Open source library to work with the CASIA Chinese Handwriting dataset.
PyCasia is on the Python Package Index, so installation is as easy as pip install pycasia
. Requires Python 3.5 or newer.
The pycasia.CASIA object is the interface for all the data. You can use it to explore the dataset, or use it as a base class for a more complicated use.
Datasets are directories full of data files from a given distribution. They come in isolated character (GNT) or handwritten text (DGR) files. Four are automatically downloaded by the library, but you can add more.
These datasets are downloaded from the publicly available data hosted on the project webpage. You should expect a long download during your first run.
HWDB1.1trn_gnt_P1
and HWDB1.1trn_gnt_P2
are two parts of the publicly available set for training applications. They were split for easy downloading.
HWDB1.1tst_gnt
is the training portion of that set.
competition-gnt
is the dataset from some Chinese handwriting competitions.
To add other datasets, add a new dictionary in the datasets
variable of the CASIA
object. You will need to include the download URL and the dataset type, either GNT
or DGR
. If you have data that isn't publicly available, make sure there is a folder named after the dataset in the base dataset directory, and the download code won't be called.
Example:
CASIA.datasets["competition-gnt"] = {
"url": "http://www.nlpr.ia.ac.cn/databases/Download/competition/competition-gnt.zip",
"type": "GNT"
}
You can download all datasets using the get_all_datasets()

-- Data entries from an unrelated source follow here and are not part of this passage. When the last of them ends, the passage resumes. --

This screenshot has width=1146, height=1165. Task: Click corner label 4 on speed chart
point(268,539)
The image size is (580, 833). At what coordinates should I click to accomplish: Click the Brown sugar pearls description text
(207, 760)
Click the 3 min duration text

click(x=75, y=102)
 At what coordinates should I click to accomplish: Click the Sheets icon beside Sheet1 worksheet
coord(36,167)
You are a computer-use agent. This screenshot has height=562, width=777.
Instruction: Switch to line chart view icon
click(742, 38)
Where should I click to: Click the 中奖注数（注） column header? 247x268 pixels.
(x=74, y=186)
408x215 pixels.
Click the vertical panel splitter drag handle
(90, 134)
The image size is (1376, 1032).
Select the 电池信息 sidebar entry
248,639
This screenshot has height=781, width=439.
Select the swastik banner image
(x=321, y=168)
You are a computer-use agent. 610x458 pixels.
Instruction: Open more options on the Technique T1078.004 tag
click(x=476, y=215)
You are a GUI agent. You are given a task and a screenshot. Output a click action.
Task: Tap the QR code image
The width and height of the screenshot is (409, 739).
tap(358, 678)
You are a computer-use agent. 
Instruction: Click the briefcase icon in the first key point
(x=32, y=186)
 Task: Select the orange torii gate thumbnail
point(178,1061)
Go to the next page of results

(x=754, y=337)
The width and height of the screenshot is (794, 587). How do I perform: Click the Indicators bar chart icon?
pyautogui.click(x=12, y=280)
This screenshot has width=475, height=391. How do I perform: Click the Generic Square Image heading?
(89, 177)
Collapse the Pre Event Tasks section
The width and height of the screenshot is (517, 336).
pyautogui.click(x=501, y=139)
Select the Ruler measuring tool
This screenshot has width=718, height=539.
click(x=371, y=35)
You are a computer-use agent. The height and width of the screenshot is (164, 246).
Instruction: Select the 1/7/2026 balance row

method, or just specific datasets using the get_dataset(dataset)
method.
On OS X and Linux, datasets are stored in ~/CASIA_data
. On Windows, they're saved in the CASIA_data
in your home directory. If you want to save the data in a diffent location, specify a path when you create the CASIA object. Eg: dataset = CASIA(path="/CASIA_data")
You can load all of the character image (GNT) data using the load_character_images()
method, or a particular dataset using the load_dataset(dataset)
method. If you want to read the data on a file by file basis, just use the static CASIA.load_gnt_file()
method to get the data.
These are generators yielding data as (image, label) pairs. The images are Pillow.Image.Image objects.
You may want to explore the data by yourself. You can get the data as JPEGs by calling the get_raw()
function. You can then inspect the data to your leisure.
You can build your own class to implement more complicated usage of the dataset. Just inherit from CASIA
.
Early release. Features may change. Can open individual character images (GNT files) but not sentences. So far, no plans to develop readers to use DGR files or online datasets. Pull requests welcome.
The datasets are hosted in mainland China, and are often difficult to download from other countries, as the connection gets reset. get_dataset
attempts the download five times, but sometimes that doesn't work. You can try again, or download the data manually. WGET has been effective for manual downloads.
While useful for many applications, the publicly available data is only a fraction of the total set. If you need more, you should fill out an application form from the projects maintainers to get the full set.
The datasets are only licensed for research use, and certainly no commercial use. If you want to publish your data, you should fill out an application form from the projects maintainers. You should not host the data in any form, including in your repository.